**Data excerpts:**
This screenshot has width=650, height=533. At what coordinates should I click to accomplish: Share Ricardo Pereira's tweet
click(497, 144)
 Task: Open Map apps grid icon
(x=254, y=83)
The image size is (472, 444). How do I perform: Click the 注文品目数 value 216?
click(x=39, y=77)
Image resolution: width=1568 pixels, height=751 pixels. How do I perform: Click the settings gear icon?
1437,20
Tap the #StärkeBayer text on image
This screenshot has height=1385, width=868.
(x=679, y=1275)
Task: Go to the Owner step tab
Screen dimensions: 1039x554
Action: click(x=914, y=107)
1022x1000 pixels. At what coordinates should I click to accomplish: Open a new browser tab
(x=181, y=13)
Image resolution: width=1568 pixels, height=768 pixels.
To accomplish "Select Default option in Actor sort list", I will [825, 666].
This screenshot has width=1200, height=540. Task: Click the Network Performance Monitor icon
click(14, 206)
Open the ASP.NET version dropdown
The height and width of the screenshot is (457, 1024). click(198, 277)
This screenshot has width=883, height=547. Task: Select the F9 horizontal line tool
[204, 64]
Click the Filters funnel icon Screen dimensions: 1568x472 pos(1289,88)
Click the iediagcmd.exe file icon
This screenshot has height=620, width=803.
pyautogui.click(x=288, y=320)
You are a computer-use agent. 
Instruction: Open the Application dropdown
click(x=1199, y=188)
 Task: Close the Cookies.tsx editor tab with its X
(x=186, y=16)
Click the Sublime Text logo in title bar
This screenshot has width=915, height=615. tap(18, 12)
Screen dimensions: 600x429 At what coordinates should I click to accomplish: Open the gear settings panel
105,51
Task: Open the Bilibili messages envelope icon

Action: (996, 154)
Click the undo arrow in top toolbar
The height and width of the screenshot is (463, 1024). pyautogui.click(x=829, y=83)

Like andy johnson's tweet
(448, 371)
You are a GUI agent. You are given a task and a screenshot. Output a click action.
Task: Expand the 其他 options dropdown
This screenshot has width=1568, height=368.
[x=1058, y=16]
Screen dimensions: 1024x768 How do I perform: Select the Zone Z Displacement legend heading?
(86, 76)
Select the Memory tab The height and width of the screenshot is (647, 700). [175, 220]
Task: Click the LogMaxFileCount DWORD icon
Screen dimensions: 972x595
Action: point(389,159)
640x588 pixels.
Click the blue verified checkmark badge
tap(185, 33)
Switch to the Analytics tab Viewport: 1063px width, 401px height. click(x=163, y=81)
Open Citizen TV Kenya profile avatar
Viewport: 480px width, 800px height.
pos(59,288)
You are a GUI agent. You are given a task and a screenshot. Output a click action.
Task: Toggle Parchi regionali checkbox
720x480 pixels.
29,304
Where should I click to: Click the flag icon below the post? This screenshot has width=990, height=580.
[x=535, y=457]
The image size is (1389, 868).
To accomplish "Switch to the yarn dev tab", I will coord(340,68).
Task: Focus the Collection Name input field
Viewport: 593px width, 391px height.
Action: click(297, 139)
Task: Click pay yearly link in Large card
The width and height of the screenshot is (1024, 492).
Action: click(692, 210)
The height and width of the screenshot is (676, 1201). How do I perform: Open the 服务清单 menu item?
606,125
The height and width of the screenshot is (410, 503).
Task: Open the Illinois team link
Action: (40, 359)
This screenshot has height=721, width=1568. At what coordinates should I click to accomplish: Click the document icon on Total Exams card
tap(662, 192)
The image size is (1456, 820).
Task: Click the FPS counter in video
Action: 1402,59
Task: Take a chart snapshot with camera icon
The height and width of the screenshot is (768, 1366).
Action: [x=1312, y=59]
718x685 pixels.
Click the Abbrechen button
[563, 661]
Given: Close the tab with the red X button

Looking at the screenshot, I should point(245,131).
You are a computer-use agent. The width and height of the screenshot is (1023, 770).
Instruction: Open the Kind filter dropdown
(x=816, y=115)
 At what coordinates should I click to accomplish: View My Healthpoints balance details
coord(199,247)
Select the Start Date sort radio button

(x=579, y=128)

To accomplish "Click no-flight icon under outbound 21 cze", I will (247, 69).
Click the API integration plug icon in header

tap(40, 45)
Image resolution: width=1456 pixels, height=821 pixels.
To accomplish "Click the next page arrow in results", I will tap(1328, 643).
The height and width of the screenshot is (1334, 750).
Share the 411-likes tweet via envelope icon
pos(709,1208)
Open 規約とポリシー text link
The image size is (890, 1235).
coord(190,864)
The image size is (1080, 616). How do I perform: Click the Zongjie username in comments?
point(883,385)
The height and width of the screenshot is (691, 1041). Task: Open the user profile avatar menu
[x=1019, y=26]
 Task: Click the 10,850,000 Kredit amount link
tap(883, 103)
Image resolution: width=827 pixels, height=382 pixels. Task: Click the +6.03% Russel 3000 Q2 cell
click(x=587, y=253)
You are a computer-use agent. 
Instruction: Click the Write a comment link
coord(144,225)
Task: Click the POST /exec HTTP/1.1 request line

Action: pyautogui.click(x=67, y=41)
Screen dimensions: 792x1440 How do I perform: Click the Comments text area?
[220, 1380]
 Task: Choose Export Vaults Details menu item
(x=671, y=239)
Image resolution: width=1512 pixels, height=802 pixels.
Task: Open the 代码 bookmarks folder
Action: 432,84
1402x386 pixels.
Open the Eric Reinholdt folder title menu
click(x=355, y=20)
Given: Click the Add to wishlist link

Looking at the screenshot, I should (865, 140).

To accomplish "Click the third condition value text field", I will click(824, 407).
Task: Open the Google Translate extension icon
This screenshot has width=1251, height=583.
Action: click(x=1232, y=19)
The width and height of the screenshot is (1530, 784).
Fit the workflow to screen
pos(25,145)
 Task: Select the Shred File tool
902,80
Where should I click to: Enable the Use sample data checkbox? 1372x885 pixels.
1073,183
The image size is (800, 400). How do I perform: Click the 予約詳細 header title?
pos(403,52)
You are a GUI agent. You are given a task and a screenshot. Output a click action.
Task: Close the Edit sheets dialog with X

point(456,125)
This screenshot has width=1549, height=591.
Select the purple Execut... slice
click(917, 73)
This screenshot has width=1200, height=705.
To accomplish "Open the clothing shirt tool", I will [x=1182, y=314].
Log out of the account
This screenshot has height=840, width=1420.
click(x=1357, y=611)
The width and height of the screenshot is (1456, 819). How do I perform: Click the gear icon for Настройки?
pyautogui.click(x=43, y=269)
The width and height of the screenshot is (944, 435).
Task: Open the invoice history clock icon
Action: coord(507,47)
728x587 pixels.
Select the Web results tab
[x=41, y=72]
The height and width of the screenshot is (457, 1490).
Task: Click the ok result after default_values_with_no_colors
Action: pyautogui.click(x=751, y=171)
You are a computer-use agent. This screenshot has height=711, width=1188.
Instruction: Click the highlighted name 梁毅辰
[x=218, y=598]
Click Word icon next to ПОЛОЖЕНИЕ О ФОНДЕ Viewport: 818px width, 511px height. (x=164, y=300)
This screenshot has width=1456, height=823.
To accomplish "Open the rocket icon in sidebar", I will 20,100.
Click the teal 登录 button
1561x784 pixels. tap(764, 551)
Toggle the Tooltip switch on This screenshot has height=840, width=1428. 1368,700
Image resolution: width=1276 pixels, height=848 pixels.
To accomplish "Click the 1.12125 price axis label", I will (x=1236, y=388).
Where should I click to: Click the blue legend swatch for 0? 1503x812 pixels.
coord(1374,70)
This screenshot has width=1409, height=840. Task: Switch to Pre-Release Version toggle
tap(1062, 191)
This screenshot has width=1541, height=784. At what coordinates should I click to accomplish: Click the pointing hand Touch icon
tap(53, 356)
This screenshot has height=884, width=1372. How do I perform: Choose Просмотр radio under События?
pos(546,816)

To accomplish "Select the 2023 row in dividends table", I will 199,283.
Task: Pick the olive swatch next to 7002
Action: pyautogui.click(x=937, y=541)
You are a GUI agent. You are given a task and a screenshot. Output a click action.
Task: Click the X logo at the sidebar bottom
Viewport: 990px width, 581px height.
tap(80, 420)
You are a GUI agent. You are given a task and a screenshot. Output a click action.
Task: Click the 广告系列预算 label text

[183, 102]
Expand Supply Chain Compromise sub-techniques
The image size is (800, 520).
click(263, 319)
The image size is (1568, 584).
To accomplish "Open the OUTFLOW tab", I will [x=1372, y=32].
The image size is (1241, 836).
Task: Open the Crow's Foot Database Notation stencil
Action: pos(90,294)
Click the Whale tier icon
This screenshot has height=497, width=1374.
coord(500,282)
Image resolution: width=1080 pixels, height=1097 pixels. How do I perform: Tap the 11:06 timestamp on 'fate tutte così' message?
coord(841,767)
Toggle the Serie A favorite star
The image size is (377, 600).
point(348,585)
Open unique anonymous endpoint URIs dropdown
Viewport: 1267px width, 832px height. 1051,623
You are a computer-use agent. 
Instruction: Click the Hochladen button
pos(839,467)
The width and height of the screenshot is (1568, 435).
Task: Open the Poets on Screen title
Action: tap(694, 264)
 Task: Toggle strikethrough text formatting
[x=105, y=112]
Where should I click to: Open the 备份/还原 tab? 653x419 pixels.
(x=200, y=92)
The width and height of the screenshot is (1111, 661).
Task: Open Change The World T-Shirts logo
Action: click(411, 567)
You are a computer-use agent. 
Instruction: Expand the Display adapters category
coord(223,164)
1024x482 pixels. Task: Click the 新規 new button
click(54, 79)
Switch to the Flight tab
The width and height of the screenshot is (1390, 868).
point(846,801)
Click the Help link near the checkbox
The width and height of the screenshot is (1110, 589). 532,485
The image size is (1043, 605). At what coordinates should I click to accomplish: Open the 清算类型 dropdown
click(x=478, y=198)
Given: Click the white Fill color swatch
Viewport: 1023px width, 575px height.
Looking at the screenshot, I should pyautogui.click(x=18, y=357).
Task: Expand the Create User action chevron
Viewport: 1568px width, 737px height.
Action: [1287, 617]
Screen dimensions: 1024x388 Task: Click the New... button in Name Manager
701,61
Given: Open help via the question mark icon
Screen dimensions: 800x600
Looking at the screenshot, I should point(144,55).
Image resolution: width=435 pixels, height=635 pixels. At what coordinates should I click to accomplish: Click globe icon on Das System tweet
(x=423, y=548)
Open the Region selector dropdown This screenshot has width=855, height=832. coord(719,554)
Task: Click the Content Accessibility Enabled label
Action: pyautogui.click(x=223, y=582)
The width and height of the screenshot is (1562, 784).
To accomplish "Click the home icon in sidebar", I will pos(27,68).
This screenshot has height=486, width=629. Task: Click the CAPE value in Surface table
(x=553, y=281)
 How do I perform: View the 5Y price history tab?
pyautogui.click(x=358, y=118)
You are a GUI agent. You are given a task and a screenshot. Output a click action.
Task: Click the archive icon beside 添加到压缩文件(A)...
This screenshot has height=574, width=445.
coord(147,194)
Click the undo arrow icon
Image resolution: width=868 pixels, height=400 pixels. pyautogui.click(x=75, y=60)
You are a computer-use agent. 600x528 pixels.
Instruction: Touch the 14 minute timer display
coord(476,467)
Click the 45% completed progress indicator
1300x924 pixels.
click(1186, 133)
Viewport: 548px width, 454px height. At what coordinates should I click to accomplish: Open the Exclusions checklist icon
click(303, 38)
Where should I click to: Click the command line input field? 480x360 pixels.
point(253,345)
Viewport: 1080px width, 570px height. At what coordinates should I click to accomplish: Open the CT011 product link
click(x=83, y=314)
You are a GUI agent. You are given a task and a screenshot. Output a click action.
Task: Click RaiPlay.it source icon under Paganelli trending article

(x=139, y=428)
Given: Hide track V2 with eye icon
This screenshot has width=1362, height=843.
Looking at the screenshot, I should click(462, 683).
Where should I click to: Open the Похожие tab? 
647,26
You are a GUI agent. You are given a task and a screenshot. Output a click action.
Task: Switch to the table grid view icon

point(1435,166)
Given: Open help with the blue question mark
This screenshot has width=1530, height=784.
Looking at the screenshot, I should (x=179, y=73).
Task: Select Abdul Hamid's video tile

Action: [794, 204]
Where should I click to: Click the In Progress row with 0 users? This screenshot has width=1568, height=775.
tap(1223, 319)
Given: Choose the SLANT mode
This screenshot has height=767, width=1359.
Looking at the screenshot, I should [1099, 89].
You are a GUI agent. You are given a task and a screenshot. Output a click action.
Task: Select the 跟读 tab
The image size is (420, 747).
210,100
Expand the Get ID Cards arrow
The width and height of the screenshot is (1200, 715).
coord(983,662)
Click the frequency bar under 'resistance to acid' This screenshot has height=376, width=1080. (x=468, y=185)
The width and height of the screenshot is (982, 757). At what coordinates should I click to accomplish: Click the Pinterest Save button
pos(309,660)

**Problem statement:** Your task is to copy every line in the entries that holds the string "sidebar".

**Your response:**
To accomplish "Open the rocket icon in sidebar", I will 20,100.
Task: Click the X logo at the sidebar bottom
To accomplish "Click the home icon in sidebar", I will pos(27,68).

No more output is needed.